DIRECTIONS: Your answer should be the exact lines of the data below from the one containing "0772 095 778 (133, 43)" through the one containing "[Infobox link] (84, 362)"; please include nothing else.

RECORDS SUPPLIED:
------------------------------

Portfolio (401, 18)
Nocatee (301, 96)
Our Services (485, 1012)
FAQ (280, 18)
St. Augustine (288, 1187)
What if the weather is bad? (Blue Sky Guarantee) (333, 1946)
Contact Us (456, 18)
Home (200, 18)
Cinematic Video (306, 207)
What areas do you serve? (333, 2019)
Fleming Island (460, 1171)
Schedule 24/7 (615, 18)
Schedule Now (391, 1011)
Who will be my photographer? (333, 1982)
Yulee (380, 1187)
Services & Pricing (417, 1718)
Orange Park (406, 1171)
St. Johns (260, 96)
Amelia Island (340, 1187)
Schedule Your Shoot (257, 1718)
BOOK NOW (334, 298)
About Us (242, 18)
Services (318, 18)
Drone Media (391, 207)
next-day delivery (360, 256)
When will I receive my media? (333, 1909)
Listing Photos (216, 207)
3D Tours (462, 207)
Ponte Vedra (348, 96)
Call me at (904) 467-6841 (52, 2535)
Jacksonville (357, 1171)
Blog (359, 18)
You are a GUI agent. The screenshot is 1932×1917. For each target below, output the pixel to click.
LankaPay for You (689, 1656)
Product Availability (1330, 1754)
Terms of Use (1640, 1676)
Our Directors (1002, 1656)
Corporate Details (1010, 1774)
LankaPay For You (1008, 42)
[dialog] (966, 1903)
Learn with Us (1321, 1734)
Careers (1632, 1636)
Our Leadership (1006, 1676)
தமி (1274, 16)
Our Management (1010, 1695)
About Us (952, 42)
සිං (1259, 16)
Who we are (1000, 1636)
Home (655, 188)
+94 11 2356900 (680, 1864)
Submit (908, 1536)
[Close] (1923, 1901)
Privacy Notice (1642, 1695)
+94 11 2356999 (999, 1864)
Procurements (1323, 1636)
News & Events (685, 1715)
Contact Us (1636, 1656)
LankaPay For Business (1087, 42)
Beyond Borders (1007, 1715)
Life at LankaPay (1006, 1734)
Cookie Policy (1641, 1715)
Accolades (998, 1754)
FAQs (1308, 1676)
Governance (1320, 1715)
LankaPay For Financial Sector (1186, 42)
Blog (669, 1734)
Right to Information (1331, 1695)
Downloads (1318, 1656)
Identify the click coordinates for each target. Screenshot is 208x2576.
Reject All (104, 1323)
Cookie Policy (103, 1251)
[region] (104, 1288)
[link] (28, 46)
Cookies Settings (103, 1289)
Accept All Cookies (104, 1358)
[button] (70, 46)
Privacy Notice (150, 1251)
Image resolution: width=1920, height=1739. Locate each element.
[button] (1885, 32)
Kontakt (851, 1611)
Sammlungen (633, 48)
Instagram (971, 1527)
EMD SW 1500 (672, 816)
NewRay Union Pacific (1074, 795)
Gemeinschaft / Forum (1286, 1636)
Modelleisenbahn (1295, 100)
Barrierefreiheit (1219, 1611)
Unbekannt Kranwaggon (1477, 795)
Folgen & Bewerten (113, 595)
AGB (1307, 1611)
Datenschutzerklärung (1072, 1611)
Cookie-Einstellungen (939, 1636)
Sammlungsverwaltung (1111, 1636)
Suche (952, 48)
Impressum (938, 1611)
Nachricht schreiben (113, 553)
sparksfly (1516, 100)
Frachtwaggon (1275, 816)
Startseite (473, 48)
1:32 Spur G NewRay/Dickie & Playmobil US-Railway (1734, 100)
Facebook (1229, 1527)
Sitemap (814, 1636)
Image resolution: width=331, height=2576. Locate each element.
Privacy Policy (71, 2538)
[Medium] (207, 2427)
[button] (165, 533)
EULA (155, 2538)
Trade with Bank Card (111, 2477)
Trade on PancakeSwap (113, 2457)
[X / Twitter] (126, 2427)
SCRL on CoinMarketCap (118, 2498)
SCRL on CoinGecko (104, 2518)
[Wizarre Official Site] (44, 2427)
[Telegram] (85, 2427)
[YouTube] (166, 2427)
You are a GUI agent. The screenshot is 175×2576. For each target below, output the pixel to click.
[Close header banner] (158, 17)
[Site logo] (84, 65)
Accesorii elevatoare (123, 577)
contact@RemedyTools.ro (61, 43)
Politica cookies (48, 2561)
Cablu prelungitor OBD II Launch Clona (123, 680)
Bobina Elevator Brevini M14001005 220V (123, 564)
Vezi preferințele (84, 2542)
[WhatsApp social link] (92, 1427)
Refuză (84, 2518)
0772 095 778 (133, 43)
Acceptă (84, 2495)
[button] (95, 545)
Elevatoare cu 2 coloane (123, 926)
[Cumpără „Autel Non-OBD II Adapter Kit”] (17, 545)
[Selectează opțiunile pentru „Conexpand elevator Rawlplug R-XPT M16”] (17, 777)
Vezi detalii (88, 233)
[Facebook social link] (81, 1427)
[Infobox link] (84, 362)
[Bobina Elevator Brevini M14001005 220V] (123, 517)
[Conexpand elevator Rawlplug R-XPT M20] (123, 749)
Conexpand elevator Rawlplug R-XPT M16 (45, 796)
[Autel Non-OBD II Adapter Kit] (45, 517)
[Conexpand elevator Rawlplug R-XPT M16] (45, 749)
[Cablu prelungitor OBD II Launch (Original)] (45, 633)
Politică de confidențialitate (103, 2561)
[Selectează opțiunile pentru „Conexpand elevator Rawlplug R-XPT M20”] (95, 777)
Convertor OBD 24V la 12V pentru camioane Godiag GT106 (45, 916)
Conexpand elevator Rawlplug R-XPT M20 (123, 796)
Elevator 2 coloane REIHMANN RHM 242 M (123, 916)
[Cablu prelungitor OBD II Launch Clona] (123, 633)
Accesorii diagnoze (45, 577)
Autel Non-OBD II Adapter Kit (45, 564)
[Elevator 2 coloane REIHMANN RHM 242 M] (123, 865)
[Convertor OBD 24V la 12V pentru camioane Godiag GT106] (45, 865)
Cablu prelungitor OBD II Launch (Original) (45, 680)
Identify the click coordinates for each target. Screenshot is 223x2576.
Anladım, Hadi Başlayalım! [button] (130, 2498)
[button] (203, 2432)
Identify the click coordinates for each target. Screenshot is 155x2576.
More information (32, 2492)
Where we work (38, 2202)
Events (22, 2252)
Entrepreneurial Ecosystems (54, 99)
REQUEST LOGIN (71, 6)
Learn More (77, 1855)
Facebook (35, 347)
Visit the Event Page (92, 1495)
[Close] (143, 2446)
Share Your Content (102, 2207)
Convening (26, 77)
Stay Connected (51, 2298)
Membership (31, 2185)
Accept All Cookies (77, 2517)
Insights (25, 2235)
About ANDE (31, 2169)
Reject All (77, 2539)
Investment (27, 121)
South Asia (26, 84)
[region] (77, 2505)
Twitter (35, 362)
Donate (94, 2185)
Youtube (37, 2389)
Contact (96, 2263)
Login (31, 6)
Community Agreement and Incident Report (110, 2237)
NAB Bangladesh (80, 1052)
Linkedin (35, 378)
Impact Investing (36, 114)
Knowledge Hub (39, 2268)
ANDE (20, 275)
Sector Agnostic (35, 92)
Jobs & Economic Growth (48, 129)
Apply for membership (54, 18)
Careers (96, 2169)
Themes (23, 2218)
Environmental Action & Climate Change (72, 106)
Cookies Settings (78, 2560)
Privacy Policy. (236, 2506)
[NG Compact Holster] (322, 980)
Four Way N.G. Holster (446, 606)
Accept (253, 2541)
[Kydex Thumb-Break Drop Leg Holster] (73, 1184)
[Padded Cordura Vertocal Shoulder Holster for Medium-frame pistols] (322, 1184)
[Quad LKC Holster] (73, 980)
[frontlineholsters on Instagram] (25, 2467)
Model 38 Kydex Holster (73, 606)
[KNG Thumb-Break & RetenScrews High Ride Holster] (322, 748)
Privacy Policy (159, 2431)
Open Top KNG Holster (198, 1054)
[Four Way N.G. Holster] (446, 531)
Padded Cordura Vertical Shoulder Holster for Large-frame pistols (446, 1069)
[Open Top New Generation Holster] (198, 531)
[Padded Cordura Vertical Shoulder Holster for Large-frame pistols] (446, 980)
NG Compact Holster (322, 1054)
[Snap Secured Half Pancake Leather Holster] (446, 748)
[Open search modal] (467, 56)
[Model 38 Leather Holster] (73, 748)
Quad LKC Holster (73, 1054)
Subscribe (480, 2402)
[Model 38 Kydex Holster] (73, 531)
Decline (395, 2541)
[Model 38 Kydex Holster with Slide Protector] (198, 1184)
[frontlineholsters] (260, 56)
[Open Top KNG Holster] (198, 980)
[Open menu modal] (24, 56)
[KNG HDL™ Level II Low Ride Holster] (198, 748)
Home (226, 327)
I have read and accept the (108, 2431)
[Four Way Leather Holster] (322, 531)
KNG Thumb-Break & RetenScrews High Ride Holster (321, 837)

------------------------------

WRITTEN RESPONSE:
0772 095 778 (133, 43)
Acceptă (84, 2495)
[button] (95, 545)
Elevatoare cu 2 coloane (123, 926)
[Cumpără „Autel Non-OBD II Adapter Kit”] (17, 545)
[Selectează opțiunile pentru „Conexpand elevator Rawlplug R-XPT M16”] (17, 777)
Vezi detalii (88, 233)
[Facebook social link] (81, 1427)
[Infobox link] (84, 362)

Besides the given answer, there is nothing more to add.